— Start of Reading text —
Previous estimates of recent OC deposition are 10 Tg C/yr for the Russian Arctic shelf (2.15 g C/\(\text{m}^2\)/yr)18 and 8.7 Tg C/yr for the entire Arctic shelf (1.73 g C/\(\text{m}^2\)/yr)17 and are of the same order of magnitude as our mean modelled OC deposition rate: 8 Tg C/yr (4.4–13.6) for the past 450 kyr over the entire modelled region and 11.9 Tg C/yr (6.8–17.2) at pre-industrial time for the subsea permafrost region. Current estimates of terrestrial OC sedimentation rates on the Arctic shelf range from 1.8 Tg OC/yr to 13 Tg OC/yr (means for shelf seas: minimum, Beaufort, to maximum, East Siberian)52 based on sediment OC contents and Pb-dating of sediments for accumulation rates, for a total of 45 Tg OC/yr for the entire Arctic Shelf. The burial efficiency is estimated at around 10%18, which would imply accumulation of around 4 Tg OC/yr, but this estimate excludes marine derived OC. As a function of sediment depth, our OC contents (\({1.16}\;{wt\%} \pm 0.75\)) fall within the range of observed values from shelf boreholes (mean \({1.06}\;{wt\%} \pm 1.05\), Supplementary Fig. S1c,d53,54,55,56). Our sedimentation scheme thus generates initial shelf OC stocks that correspond to observationally based estimates of burial rates.
Decomposition of organic matter in subsea permafrost
We calculated OM decomposition rates with a reactivity continuum model (RCM) (Refs.57,58, “Methods” section), exploring subsea permafrost OC evolution for a plausible range of reactivity parameters. We chose different parameter sets for marine and terrestrial deposits based on measurements58,59 and the inversion of observed incubations from the Siberian Shelf37. Output from our thermal model included sediment temperature and its liquid water and ice contents4, so that both temperature and the available volume of microbial habitat could be used as limiting factors for microbial activity.
— End of Reading text —
* _Goal a_:
Answer these questions using the passage on organic carbon in Arctic shelf sediments:
(i) What earlier estimate of recent organic carbon deposition does it give for the entire Arctic shelf, in Tg C/yr?
(ii) At about what percentage is the burial efficiency estimated?
(iii) What model was used to calculate organic matter decomposition rates?
The article excerpt and the records are unrelated material.
— Start of Material shown —
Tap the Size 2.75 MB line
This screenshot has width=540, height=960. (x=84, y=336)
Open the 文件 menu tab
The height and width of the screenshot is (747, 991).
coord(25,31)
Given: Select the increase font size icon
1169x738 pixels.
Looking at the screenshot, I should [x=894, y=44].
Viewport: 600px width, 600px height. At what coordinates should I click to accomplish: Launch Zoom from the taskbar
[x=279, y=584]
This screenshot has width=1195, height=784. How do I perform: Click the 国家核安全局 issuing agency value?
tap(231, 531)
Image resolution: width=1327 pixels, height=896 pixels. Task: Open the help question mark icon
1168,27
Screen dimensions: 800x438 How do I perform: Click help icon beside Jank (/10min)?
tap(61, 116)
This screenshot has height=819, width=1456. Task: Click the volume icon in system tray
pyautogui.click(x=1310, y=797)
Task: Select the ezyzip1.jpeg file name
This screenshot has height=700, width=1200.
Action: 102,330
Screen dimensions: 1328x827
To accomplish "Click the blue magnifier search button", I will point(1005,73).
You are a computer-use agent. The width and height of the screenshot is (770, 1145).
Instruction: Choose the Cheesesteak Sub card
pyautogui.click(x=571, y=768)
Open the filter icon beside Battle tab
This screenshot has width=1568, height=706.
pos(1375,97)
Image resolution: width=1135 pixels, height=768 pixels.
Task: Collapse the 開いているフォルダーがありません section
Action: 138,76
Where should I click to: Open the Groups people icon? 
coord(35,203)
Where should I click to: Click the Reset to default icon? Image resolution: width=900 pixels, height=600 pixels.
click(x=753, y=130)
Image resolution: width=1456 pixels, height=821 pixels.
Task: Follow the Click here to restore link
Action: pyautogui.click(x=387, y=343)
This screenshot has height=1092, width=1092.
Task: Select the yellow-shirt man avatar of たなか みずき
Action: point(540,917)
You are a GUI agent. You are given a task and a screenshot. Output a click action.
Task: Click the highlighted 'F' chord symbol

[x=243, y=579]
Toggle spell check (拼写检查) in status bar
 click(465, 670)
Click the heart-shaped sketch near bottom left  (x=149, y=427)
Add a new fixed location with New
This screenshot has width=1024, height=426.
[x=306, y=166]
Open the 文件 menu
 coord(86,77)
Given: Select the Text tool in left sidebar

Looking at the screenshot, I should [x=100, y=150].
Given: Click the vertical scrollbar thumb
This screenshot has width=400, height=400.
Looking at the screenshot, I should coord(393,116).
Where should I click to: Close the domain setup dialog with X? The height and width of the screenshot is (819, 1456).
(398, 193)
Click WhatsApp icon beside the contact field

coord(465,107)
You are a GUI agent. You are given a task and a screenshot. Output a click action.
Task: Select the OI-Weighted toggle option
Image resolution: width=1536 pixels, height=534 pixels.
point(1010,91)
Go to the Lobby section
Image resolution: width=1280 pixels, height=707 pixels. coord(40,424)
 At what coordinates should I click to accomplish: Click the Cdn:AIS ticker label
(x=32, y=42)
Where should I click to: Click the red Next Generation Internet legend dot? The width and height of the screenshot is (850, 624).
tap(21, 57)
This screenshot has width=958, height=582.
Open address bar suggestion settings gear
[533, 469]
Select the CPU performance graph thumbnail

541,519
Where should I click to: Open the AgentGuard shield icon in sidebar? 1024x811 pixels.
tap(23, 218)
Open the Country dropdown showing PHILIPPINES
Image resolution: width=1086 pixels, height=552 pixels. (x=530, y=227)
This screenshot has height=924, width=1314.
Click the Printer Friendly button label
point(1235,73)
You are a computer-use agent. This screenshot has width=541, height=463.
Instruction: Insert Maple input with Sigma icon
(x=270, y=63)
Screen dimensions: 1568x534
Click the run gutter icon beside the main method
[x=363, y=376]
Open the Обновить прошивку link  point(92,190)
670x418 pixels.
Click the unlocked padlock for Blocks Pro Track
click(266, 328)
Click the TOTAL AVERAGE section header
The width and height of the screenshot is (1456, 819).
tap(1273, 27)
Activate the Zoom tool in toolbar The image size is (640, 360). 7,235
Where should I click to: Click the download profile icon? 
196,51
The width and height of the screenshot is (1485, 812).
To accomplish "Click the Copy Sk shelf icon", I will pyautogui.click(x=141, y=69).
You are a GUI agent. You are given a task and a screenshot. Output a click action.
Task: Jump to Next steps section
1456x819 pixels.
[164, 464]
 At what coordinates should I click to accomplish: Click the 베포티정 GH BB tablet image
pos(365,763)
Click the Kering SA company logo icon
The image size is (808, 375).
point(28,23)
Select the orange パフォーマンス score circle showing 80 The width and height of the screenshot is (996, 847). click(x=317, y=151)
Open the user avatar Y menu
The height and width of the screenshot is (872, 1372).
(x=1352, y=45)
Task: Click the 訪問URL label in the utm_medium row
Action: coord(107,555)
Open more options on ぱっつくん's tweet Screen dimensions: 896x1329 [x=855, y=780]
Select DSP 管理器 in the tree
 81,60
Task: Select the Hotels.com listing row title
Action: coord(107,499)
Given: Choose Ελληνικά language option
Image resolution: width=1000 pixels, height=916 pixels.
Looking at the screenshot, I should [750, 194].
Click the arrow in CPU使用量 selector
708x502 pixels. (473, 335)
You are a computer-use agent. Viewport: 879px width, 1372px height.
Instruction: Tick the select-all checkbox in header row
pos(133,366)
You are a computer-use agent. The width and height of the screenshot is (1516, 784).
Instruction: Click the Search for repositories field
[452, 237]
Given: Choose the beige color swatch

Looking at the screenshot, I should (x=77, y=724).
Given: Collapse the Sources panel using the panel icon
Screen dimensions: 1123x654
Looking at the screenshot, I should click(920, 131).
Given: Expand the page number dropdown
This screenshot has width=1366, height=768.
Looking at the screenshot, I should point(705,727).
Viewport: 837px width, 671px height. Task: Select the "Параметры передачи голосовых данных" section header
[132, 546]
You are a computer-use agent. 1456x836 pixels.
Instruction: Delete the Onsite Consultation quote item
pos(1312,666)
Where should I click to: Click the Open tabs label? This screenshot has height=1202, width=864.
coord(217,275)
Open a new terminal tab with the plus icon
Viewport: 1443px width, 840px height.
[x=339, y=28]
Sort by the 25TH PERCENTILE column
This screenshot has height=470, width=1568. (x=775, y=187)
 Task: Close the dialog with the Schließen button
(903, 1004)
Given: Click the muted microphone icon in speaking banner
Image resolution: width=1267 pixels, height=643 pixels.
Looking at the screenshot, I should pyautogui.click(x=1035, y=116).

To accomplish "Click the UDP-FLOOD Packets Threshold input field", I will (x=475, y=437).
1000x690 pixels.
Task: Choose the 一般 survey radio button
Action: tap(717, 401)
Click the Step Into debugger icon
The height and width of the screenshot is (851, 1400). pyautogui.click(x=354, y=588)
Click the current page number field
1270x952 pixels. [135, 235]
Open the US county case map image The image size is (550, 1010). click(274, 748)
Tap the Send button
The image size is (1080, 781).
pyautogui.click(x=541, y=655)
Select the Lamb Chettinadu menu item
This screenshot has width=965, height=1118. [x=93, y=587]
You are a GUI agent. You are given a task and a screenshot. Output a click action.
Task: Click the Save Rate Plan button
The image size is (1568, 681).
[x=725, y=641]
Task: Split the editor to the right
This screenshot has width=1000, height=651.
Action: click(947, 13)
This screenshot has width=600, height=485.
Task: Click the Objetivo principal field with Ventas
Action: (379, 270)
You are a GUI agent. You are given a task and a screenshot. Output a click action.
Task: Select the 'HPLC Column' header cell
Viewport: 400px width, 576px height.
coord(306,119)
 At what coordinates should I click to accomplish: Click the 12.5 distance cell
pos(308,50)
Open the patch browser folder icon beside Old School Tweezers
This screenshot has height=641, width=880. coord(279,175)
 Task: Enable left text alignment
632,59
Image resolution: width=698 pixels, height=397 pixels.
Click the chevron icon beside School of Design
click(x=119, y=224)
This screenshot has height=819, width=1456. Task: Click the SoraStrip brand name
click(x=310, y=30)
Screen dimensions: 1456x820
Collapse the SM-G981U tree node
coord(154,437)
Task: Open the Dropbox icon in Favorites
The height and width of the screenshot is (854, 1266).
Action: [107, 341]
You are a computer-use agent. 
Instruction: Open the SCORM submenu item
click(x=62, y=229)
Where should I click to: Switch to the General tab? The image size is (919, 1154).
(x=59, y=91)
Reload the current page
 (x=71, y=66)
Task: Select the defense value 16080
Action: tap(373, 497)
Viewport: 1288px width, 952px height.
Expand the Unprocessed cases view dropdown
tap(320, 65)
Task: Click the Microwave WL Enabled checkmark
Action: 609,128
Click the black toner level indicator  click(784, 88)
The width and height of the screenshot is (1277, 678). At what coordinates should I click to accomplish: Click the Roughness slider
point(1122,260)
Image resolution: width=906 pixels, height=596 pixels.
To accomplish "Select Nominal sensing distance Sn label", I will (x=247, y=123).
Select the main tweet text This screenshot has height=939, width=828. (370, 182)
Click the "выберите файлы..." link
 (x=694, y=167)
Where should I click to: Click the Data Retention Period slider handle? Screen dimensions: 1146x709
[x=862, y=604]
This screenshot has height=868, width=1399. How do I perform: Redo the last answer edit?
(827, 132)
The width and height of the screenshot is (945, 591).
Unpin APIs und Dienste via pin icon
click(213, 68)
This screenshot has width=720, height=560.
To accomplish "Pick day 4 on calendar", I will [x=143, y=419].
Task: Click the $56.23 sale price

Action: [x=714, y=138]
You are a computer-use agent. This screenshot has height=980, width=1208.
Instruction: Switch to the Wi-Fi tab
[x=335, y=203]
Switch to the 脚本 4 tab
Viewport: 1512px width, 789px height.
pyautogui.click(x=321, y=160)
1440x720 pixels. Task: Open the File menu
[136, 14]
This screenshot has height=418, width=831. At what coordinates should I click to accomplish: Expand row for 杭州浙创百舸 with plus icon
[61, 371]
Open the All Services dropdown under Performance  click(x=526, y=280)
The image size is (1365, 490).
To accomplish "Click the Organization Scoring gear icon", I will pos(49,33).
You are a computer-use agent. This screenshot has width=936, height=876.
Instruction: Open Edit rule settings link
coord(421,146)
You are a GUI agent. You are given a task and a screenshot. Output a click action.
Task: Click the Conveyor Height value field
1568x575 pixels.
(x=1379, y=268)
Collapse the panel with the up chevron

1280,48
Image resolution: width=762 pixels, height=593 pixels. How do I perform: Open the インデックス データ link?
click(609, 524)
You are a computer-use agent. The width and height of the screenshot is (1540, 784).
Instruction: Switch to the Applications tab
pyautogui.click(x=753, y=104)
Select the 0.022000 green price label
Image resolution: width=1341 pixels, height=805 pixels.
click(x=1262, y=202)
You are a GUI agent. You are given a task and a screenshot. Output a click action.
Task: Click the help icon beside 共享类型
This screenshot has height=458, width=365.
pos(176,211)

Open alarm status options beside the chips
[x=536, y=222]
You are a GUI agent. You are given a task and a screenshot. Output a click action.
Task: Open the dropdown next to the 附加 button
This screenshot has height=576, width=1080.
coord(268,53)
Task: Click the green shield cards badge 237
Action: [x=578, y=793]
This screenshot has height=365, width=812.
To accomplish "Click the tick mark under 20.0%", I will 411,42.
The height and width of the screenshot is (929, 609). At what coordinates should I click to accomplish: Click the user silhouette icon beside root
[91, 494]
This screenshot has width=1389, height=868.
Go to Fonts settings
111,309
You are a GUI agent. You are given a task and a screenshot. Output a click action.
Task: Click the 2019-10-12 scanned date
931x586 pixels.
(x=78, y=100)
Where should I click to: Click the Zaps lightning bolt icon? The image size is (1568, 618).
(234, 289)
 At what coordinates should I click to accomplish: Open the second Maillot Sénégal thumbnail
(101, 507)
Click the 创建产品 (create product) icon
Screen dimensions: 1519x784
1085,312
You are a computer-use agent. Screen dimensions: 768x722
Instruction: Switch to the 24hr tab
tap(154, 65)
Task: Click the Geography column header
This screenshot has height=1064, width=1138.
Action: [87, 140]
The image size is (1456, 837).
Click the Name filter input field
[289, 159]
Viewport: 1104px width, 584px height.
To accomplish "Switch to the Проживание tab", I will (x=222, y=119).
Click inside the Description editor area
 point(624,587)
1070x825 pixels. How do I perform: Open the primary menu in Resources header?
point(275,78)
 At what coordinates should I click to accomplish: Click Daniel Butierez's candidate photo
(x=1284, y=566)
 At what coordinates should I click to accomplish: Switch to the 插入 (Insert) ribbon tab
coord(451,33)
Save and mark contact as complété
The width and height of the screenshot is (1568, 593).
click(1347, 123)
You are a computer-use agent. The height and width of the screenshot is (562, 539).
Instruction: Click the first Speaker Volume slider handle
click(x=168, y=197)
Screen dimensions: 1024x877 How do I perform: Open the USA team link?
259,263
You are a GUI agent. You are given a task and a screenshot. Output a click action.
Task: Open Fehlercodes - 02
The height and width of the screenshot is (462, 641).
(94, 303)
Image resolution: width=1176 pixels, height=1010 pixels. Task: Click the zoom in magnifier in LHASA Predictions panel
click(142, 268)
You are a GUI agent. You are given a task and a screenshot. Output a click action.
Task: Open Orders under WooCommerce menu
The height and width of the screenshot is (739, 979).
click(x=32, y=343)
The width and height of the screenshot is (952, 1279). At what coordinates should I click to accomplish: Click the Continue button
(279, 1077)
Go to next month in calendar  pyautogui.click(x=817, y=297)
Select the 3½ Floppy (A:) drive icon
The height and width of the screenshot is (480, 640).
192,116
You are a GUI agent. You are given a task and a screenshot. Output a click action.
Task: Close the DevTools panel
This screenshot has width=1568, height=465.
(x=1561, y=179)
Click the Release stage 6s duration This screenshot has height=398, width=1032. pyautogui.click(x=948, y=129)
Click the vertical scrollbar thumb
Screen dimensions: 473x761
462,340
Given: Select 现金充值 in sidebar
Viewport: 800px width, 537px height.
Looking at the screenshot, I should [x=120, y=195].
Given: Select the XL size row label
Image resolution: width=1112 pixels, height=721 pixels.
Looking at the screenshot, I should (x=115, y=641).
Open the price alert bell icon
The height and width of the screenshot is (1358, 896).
— End of Material shown —
* _Goal b_:
Put the part of the records that opens with the line containing "Activate the Zoom" and closes with the line containing "Open more options" into a JSON list of strings, one string per line and both end lines included, leaving out any blank lines.

* _Correct answer a_:
(i) 8.7 Tg C/yr
(ii) Around 10%
(iii) A reactivity continuum model (RCM)

* _Correct answer b_:
[
  "Activate the Zoom tool in toolbar The image size is (640, 360). 7,235",
  "Where should I click to: Click the download profile icon? ",
  "196,51",
  "The width and height of the screenshot is (1485, 812).",
  "To accomplish \"Click the Copy Sk shelf icon\", I will pyautogui.click(x=141, y=69).",
  "You are a GUI agent. You are given a task and a screenshot. Output a click action.",
  "Task: Jump to Next steps section",
  "1456x819 pixels.",
  "[164, 464]",
  " At what coordinates should I click to accomplish: Click the 베포티정 GH BB tablet image",
  "pos(365,763)",
  "Click the Kering SA company logo icon",
  "The image size is (808, 375).",
  "point(28,23)",
  "Select the orange パフォーマンス score circle showing 80 The width and height of the screenshot is (996, 847). click(x=317, y=151)",
  "Open the user avatar Y menu",
  "The height and width of the screenshot is (872, 1372).",
  "(x=1352, y=45)",
  "Task: Click the 訪問URL label in the utm_medium row",
  "Action: coord(107,555)",
  "Open more options on ぱっつくん's tweet Screen dimensions: 896x1329 [x=855, y=780]"
]